A home inspector was recently ordered to pay nearly $200,000 in compensation to a Vancouver couple. This followed a B.C. Supreme Court ruling that the inspector had provided a faulty report to his customers.

The negligent inspector failed to conduct a proper inspection of the entire home and did not advise the purchasers to hire a structural engineer before they bought their house. Ultimately, the total cost of repairing the property was $212,000 as opposed to the $20,000 estimated by the inspector.

Considering that an inspector’s opinion is relied upon, select a professional who provides a detailed written report as opposed to a checklist of items investigated.

Ideally, the report will consist of specific comments rather than a general overview that could apply to any property.

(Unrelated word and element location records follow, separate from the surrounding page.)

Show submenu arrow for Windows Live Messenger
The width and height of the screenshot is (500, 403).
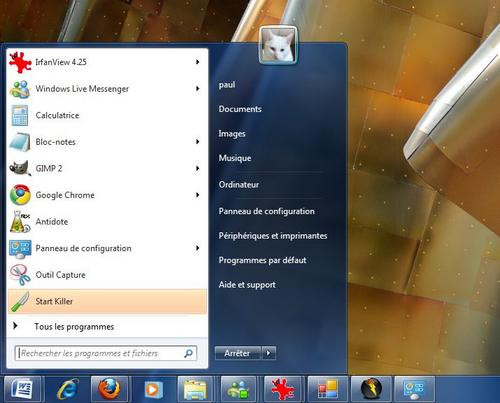(198, 89)
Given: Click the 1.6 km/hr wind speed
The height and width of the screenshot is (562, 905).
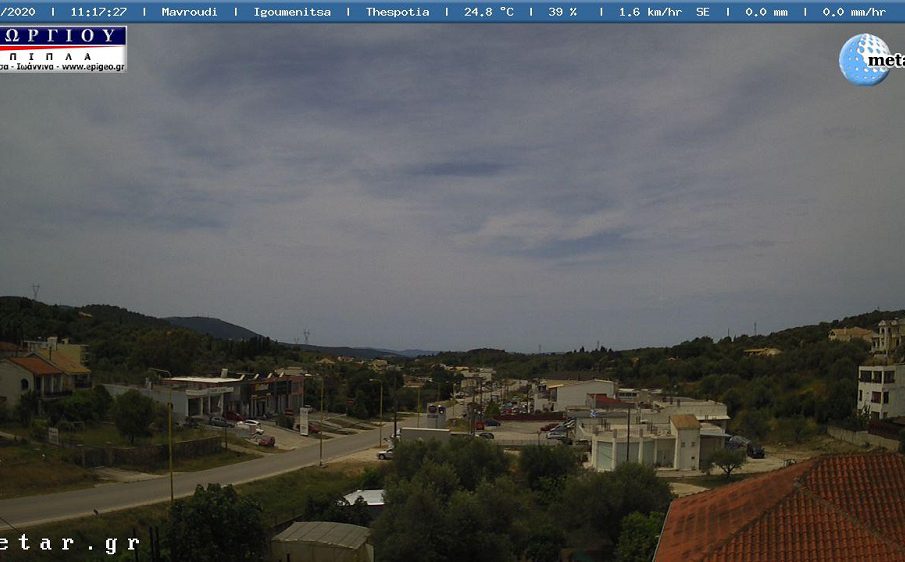Looking at the screenshot, I should (650, 12).
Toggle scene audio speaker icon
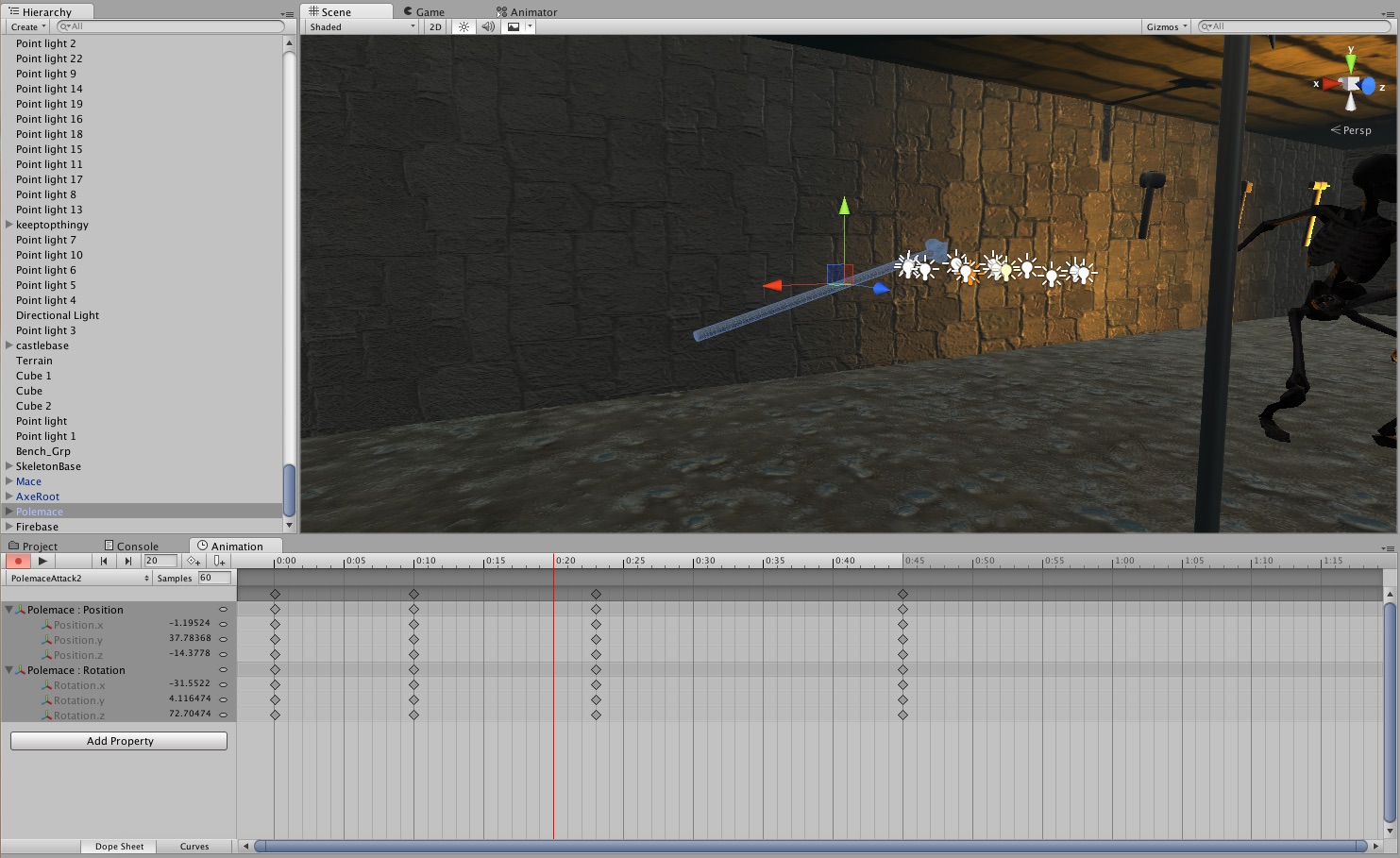 [488, 26]
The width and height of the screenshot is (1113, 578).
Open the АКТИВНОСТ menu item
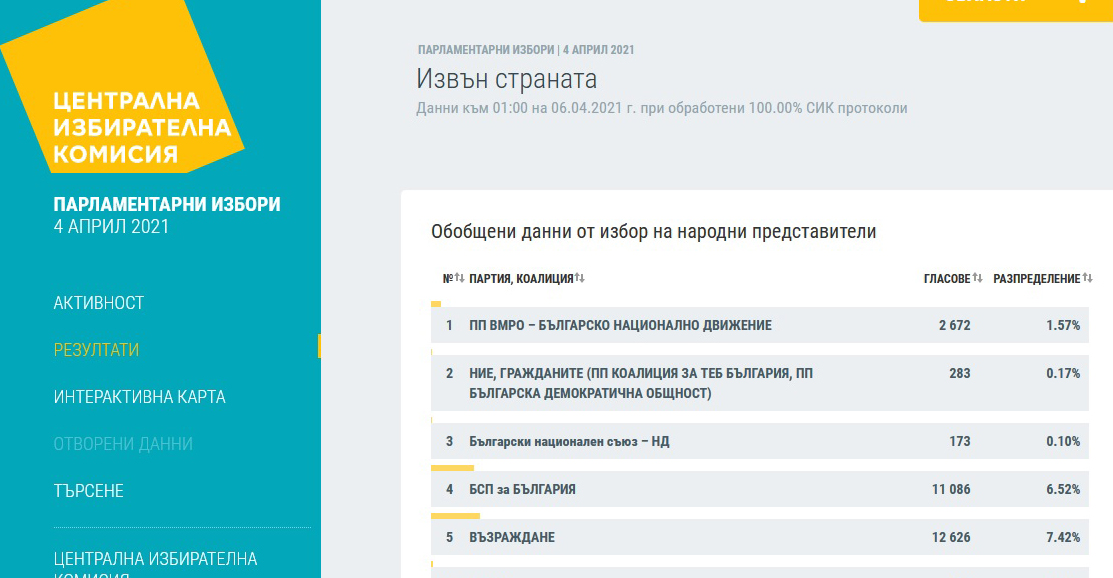pyautogui.click(x=99, y=303)
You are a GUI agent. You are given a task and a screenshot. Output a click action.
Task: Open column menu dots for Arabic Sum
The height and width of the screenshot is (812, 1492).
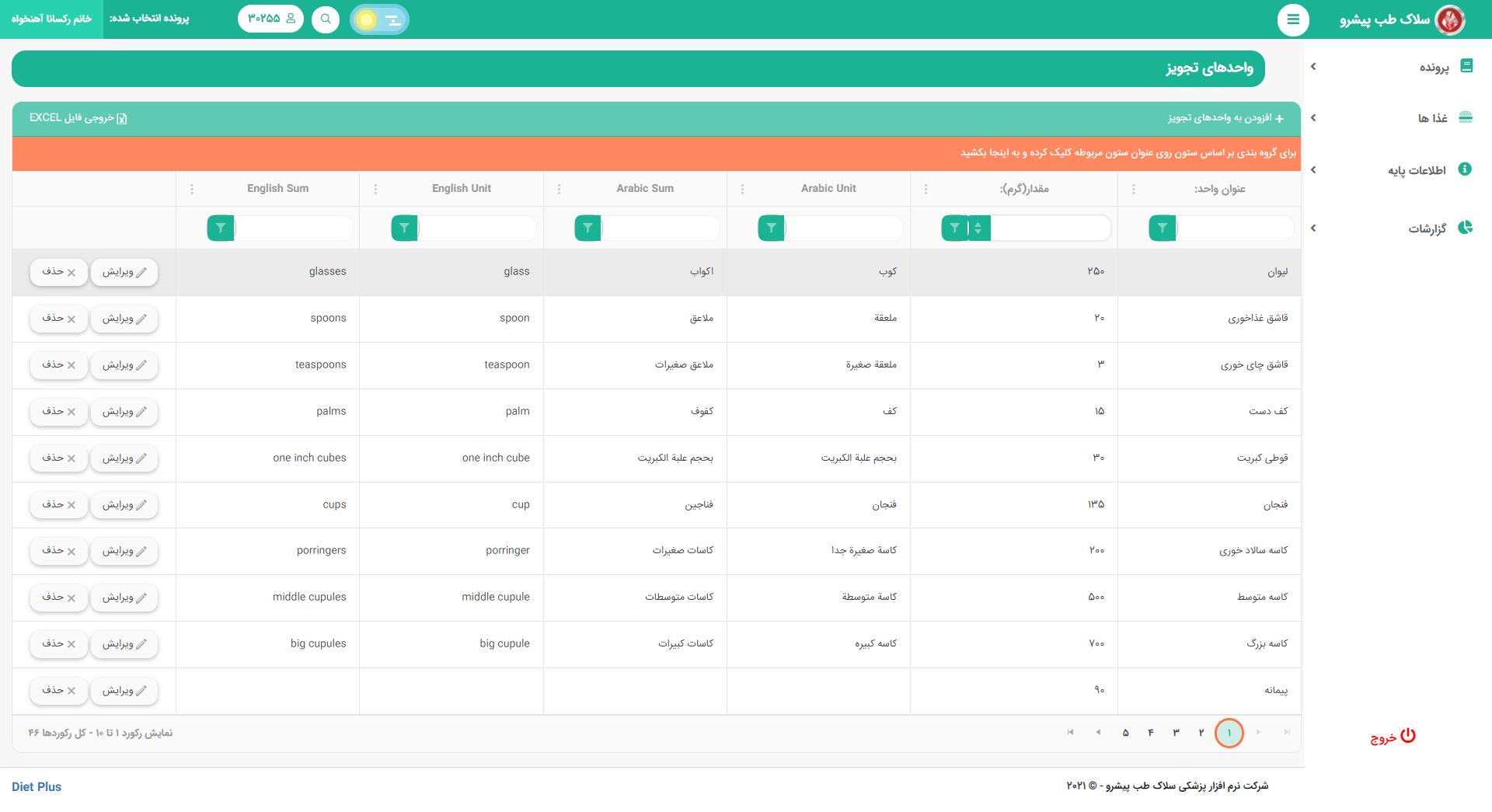[559, 189]
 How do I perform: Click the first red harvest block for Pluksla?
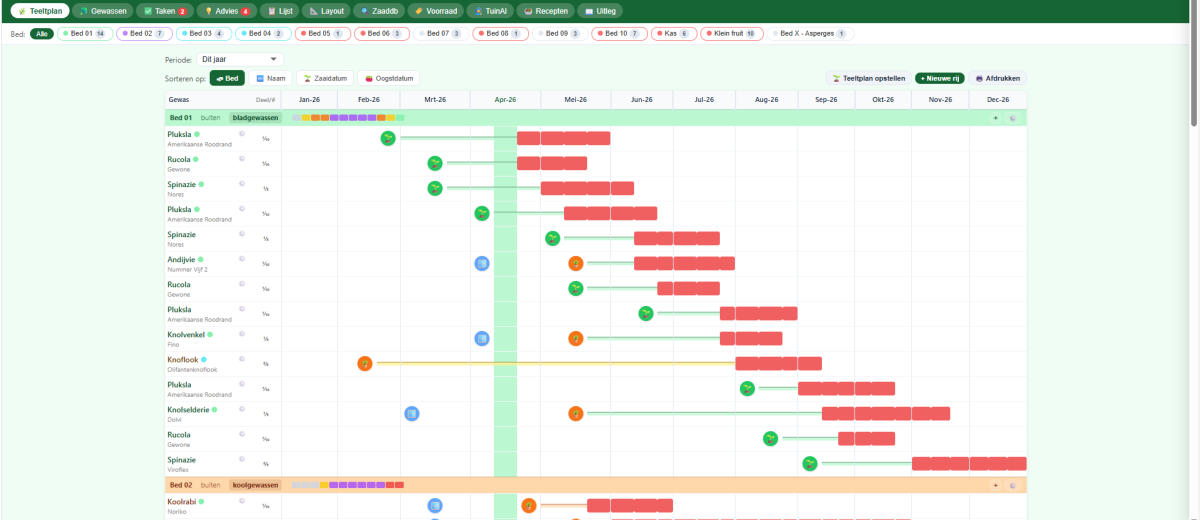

While thorough reports typically include a list of items that require regular maintenance, a detailed description of major defects and significant repairs is the most important element.

The case from B.C. demonstrated the importance of also having a qualified estimate of any replacement or repair costs.

Hiring an inspector who is a member of a nationally recognized association is strongly recommended. The Canadian Association of Home and Property Inspectors has established Standards of Practice, as well as a Code of Ethics for its members.

Registered Members will have performed no fewer than 250 fee-paid inspections in accordance with the Association’s Standards of Practices and will have passed a series of examinations testing their knowledge of residential construction, inspection techniques, and report writing.

Selecting a property inspector is an important part of the home buying process. Ultimately, consumers should not be persuaded by price. Saving $100 on a cheap inspection should not be a priority when investing hundreds of thousands of dollars.